● **What to produce**: The task calls for each record to be given again exactly.

[Records drawn from a dataset]
════════════════════

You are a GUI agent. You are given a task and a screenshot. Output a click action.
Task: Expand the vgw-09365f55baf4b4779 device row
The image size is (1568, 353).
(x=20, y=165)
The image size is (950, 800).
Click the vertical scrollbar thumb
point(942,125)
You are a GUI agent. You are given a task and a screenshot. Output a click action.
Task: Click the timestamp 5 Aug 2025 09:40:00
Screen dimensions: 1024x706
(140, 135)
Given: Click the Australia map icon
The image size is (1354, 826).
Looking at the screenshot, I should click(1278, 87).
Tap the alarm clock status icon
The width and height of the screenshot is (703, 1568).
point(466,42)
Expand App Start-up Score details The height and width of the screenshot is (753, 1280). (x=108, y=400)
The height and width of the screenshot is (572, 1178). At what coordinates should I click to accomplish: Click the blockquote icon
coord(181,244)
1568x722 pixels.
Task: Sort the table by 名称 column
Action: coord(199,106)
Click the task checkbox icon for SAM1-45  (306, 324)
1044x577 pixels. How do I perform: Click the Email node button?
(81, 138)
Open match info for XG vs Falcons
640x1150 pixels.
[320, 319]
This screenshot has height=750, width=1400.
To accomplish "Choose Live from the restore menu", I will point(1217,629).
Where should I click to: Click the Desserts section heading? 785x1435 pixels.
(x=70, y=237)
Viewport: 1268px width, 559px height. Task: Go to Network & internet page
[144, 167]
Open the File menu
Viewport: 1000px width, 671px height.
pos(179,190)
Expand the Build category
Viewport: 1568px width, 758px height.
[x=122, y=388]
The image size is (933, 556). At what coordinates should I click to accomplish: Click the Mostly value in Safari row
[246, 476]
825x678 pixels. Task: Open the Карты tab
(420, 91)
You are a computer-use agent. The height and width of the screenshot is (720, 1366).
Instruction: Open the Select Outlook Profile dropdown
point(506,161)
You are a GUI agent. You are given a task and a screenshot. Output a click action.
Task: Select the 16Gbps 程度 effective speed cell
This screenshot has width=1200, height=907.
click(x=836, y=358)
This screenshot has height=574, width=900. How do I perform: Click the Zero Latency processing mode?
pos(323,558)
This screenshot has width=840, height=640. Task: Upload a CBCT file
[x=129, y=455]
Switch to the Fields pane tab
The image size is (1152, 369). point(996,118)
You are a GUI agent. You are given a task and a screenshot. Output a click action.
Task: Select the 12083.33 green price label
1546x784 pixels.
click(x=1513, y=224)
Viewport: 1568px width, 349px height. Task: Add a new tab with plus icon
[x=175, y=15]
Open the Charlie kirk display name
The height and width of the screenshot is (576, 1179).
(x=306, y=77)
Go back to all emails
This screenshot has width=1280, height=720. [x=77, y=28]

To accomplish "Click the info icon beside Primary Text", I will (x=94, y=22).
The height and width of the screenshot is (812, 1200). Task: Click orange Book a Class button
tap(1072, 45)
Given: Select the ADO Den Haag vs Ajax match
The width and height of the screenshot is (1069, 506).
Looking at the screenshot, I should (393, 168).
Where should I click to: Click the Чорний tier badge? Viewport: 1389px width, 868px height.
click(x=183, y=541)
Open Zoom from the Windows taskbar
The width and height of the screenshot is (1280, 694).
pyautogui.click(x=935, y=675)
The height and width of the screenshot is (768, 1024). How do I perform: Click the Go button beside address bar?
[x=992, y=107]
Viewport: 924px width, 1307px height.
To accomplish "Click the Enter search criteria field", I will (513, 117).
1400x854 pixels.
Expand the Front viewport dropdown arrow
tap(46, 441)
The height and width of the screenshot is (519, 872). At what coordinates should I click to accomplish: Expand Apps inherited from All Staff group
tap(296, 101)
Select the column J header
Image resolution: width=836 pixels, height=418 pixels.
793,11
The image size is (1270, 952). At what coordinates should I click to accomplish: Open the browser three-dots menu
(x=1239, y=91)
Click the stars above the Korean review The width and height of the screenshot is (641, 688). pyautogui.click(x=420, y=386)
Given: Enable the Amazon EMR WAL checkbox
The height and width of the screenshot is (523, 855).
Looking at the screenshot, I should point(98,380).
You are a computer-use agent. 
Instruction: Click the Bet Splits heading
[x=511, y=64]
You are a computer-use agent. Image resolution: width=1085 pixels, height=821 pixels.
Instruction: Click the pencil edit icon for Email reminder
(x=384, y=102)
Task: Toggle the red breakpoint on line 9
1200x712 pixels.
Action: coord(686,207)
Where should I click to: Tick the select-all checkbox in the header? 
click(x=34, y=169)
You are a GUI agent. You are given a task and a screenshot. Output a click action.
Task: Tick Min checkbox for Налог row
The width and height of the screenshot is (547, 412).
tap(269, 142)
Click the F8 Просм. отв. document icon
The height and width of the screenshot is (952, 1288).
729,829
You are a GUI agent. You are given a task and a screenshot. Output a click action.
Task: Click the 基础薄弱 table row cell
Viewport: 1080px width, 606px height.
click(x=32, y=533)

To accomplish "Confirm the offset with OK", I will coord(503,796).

════════════════════

● **Exercise response**:
You are a GUI agent. You are given a task and a screenshot. Output a click action.
Task: Expand the vgw-09365f55baf4b4779 device row
The image size is (1568, 353).
(x=20, y=165)
The image size is (950, 800).
Click the vertical scrollbar thumb
point(942,125)
You are a GUI agent. You are given a task and a screenshot. Output a click action.
Task: Click the timestamp 5 Aug 2025 09:40:00
Screen dimensions: 1024x706
(140, 135)
Given: Click the Australia map icon
The image size is (1354, 826).
Looking at the screenshot, I should click(1278, 87).
Tap the alarm clock status icon
The width and height of the screenshot is (703, 1568).
point(466,42)
Expand App Start-up Score details The height and width of the screenshot is (753, 1280). (x=108, y=400)
The height and width of the screenshot is (572, 1178). At what coordinates should I click to accomplish: Click the blockquote icon
coord(181,244)
1568x722 pixels.
Task: Sort the table by 名称 column
Action: coord(199,106)
Click the task checkbox icon for SAM1-45  (306, 324)
1044x577 pixels. How do I perform: Click the Email node button?
(81, 138)
Open match info for XG vs Falcons
640x1150 pixels.
[320, 319]
This screenshot has height=750, width=1400.
To accomplish "Choose Live from the restore menu", I will point(1217,629).
Where should I click to: Click the Desserts section heading? 785x1435 pixels.
(x=70, y=237)
Viewport: 1268px width, 559px height. Task: Go to Network & internet page
[144, 167]
Open the File menu
Viewport: 1000px width, 671px height.
pos(179,190)
Expand the Build category
Viewport: 1568px width, 758px height.
[x=122, y=388]
The image size is (933, 556). At what coordinates should I click to accomplish: Click the Mostly value in Safari row
[246, 476]
825x678 pixels. Task: Open the Карты tab
(420, 91)
You are a computer-use agent. The height and width of the screenshot is (720, 1366).
Instruction: Open the Select Outlook Profile dropdown
point(506,161)
You are a GUI agent. You are given a task and a screenshot. Output a click action.
Task: Select the 16Gbps 程度 effective speed cell
This screenshot has width=1200, height=907.
click(x=836, y=358)
This screenshot has height=574, width=900. How do I perform: Click the Zero Latency processing mode?
pos(323,558)
This screenshot has width=840, height=640. Task: Upload a CBCT file
[x=129, y=455]
Switch to the Fields pane tab
The image size is (1152, 369). point(996,118)
You are a GUI agent. You are given a task and a screenshot. Output a click action.
Task: Select the 12083.33 green price label
1546x784 pixels.
click(x=1513, y=224)
Viewport: 1568px width, 349px height. Task: Add a new tab with plus icon
[x=175, y=15]
Open the Charlie kirk display name
The height and width of the screenshot is (576, 1179).
(x=306, y=77)
Go back to all emails
This screenshot has width=1280, height=720. [x=77, y=28]

To accomplish "Click the info icon beside Primary Text", I will (x=94, y=22).
The height and width of the screenshot is (812, 1200). Task: Click orange Book a Class button
tap(1072, 45)
Given: Select the ADO Den Haag vs Ajax match
The width and height of the screenshot is (1069, 506).
Looking at the screenshot, I should (393, 168).
Where should I click to: Click the Чорний tier badge? Viewport: 1389px width, 868px height.
click(x=183, y=541)
Open Zoom from the Windows taskbar
The width and height of the screenshot is (1280, 694).
pyautogui.click(x=935, y=675)
The height and width of the screenshot is (768, 1024). How do I perform: Click the Go button beside address bar?
[x=992, y=107]
Viewport: 924px width, 1307px height.
To accomplish "Click the Enter search criteria field", I will (513, 117).
1400x854 pixels.
Expand the Front viewport dropdown arrow
tap(46, 441)
The height and width of the screenshot is (519, 872). At what coordinates should I click to accomplish: Expand Apps inherited from All Staff group
tap(296, 101)
Select the column J header
Image resolution: width=836 pixels, height=418 pixels.
793,11
The image size is (1270, 952). At what coordinates should I click to accomplish: Open the browser three-dots menu
(x=1239, y=91)
Click the stars above the Korean review The width and height of the screenshot is (641, 688). pyautogui.click(x=420, y=386)
Given: Enable the Amazon EMR WAL checkbox
The height and width of the screenshot is (523, 855).
Looking at the screenshot, I should point(98,380).
You are a computer-use agent. 
Instruction: Click the Bet Splits heading
[x=511, y=64]
You are a computer-use agent. Image resolution: width=1085 pixels, height=821 pixels.
Instruction: Click the pencil edit icon for Email reminder
(x=384, y=102)
Task: Toggle the red breakpoint on line 9
1200x712 pixels.
Action: coord(686,207)
Where should I click to: Tick the select-all checkbox in the header? 
click(x=34, y=169)
You are a GUI agent. You are given a task and a screenshot. Output a click action.
Task: Tick Min checkbox for Налог row
The width and height of the screenshot is (547, 412).
tap(269, 142)
Click the F8 Просм. отв. document icon
The height and width of the screenshot is (952, 1288).
729,829
You are a GUI agent. You are given a task and a screenshot. Output a click action.
Task: Click the 基础薄弱 table row cell
Viewport: 1080px width, 606px height.
click(x=32, y=533)

To accomplish "Confirm the offset with OK", I will coord(503,796).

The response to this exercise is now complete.